Die Küche des östlichen Mittelmeers ist im Trend. Sie wird nicht nur wegen ihrer einzigartigen Aromenwelt geschätzt, sondern auch wegen der gesunden Zutaten.

Wer von Levante-Küche spricht, meint zuallererst Mezzekleine Tellerchen mit allerlei Gerichten, die nicht selten den ganzen Tisch füllen. Das Wort bezeichnet einzig die Form des Servierens, wobei Mezze meist als Vorspeisenvariation auf den Tisch kommen. In vielen Lokalen der Levante ist es selbstverständlich, dass man zu Beginn eines Essens eine große Auswahl an Mezze teilt, danach aber einen Hauptgang auf individuellen Tellern genießt. Bestimmte Speisen sind mit Mezze eigentlich nicht gemeint, doch ein Gericht darf nicht fehlen: Hummus.
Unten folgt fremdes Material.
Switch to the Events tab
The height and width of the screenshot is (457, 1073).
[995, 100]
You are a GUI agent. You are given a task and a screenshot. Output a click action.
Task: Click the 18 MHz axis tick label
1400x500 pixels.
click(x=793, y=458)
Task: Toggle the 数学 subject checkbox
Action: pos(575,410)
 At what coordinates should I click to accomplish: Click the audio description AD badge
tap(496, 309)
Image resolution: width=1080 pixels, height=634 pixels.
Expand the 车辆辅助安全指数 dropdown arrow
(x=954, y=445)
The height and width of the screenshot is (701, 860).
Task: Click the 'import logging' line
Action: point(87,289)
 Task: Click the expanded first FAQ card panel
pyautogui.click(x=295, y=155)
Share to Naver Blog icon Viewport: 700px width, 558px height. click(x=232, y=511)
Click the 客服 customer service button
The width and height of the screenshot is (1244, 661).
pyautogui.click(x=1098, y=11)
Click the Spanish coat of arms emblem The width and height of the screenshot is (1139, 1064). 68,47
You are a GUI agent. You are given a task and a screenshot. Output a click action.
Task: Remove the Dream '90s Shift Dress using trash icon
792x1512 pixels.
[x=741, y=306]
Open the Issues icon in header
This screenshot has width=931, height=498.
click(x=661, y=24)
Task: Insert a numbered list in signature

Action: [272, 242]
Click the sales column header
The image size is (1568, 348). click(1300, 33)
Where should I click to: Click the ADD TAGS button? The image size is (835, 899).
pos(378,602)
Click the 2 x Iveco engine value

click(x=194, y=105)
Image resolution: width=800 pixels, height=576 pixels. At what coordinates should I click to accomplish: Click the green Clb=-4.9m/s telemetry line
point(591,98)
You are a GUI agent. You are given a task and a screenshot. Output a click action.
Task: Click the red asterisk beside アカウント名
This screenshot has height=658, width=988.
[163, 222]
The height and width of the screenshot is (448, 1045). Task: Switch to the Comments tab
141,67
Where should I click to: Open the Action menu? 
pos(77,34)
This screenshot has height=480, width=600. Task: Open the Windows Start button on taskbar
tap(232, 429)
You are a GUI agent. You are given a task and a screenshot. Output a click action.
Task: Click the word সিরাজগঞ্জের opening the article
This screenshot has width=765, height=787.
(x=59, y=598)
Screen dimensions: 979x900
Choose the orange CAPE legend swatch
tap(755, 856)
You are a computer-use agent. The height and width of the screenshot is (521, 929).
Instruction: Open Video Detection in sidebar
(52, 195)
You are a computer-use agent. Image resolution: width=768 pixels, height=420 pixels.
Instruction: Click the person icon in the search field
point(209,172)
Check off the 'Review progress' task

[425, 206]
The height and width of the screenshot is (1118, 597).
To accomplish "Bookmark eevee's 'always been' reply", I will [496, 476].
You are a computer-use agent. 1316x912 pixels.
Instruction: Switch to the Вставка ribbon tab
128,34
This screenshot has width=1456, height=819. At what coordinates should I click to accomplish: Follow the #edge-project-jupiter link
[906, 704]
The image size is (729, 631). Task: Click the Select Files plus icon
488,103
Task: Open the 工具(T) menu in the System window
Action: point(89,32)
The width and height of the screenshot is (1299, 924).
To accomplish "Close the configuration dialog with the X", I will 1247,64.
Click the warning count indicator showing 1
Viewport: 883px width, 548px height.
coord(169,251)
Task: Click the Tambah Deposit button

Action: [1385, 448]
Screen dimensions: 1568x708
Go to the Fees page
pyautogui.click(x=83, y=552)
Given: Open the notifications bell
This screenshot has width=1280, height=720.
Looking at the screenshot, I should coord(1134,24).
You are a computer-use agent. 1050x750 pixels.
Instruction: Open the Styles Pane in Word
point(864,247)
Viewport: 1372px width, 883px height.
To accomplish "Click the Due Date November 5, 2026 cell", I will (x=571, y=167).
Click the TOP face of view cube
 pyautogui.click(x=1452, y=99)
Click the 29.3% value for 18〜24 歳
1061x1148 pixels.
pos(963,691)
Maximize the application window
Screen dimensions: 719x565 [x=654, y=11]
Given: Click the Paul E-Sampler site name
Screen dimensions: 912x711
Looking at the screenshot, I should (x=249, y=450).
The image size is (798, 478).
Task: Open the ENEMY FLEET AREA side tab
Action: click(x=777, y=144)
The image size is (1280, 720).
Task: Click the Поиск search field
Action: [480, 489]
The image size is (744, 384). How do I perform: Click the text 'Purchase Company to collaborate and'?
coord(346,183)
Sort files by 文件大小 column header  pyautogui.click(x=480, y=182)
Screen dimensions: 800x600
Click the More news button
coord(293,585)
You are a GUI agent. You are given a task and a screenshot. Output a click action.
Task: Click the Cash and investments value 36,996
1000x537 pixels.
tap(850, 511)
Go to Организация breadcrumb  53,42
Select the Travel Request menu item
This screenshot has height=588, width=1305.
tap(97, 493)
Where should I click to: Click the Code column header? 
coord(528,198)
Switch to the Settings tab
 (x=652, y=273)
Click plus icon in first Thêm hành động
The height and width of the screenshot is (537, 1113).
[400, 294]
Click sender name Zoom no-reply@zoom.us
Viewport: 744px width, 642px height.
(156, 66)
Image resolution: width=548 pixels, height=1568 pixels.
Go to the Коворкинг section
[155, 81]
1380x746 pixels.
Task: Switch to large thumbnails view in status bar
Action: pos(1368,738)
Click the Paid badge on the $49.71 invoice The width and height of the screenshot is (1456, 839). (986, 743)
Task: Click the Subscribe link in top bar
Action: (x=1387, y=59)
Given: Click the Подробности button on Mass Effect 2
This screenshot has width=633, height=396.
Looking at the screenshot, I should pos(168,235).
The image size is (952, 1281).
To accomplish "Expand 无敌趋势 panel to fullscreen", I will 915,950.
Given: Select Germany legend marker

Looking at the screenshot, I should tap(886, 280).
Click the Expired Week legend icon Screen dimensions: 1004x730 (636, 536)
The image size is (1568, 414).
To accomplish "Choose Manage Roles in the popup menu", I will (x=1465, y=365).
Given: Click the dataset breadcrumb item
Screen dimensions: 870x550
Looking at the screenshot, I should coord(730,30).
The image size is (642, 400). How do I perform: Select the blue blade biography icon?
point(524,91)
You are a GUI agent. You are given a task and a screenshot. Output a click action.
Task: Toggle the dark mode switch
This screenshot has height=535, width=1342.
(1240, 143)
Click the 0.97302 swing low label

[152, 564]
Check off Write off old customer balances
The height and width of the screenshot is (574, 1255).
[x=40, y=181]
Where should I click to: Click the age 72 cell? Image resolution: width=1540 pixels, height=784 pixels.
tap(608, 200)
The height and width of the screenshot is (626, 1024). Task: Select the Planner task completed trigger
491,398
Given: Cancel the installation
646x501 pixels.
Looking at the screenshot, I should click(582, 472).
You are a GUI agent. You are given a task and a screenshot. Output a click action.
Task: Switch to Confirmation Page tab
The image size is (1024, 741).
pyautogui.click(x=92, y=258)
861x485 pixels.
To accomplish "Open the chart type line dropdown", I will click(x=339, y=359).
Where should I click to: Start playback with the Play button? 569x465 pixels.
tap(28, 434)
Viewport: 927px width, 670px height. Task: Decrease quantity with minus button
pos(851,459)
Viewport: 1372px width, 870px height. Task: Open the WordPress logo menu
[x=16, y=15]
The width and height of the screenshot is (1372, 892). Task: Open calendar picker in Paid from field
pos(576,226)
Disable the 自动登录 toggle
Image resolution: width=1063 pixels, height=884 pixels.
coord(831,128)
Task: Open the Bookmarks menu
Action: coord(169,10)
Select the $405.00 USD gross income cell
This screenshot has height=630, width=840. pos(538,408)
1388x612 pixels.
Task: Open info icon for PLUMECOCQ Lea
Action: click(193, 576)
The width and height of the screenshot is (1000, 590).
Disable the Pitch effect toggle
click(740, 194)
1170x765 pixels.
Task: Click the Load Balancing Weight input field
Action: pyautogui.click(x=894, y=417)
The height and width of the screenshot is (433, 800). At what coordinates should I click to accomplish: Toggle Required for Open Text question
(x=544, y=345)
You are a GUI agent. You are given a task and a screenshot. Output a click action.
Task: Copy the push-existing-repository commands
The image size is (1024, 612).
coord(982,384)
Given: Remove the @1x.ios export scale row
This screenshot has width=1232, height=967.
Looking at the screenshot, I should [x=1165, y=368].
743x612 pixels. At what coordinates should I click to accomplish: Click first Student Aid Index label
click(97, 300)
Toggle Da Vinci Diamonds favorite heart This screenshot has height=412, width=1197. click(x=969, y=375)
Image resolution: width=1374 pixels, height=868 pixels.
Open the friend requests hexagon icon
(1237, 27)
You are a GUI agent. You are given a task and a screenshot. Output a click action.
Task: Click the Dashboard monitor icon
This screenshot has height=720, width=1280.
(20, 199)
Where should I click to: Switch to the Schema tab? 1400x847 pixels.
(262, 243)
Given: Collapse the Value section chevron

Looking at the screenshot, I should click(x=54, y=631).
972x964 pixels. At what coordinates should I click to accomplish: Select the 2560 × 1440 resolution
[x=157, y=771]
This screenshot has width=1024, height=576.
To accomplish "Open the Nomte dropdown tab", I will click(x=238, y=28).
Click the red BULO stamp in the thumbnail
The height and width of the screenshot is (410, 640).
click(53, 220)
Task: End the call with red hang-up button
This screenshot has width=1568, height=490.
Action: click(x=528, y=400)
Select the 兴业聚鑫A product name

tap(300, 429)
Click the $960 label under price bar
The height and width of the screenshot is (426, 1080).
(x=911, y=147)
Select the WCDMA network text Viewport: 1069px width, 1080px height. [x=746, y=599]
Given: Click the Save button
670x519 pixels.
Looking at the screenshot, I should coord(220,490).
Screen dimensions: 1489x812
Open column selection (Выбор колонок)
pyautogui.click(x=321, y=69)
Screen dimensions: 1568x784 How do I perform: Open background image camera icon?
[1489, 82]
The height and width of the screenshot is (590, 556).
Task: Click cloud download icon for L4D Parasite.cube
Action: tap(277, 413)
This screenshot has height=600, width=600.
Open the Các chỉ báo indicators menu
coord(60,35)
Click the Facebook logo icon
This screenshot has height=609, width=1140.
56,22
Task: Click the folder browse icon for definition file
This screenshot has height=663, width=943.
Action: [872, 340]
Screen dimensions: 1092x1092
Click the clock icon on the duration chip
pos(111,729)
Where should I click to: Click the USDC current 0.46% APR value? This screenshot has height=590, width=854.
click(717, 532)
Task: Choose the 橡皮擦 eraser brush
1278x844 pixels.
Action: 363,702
Das Wort Hummus stammt aus dem Arabischen und steht für die Kichererbse, diese ist dann auch die Grundlage des Gerichts, nur selten kommen andere Hülsenfrüchte wie Bohnen zum Einsatz.

Hummus

Hummus zählt in den meisten Ländern der Levante zu den Nationalspeisen, insbesondere im Libanon, in Israel, in den palästinensischen Autonomiegebieten und in Syrien. Und auch wenn sich die Hummus-Versionen natürlich stark ähneln, kennt nicht nur jedes Land, jede Region oder jede Stadt ihre eigene Hummus-Version, sondern vermutlich sogar jeder Koch oder gar Bewohner der Levante. Für die Herstellung von Hummus werden Kichererbsen eingeweicht und so lange gekocht, bis sich diese zu einem Brei pürieren lassen. Ziel ist es, eine möglichst feine Konsistenz zu erreichen, darum werden zuweilen sogar geschälte Kichererbsen verwendet. Der Brei wird mit mehr oder weniger Tahini (Sesampaste), Olivenöl und Zitronensaft zu einer Creme verrührt und gewürzt; je nach Geschmack mit Knoblauch, Pfeffer und Kreuzkümmel. Garniert wird das Ganze mit scharfem Paprikapulver, Petersilie oder Gewürz-Sumach – um nur drei Beispiele zu nennen.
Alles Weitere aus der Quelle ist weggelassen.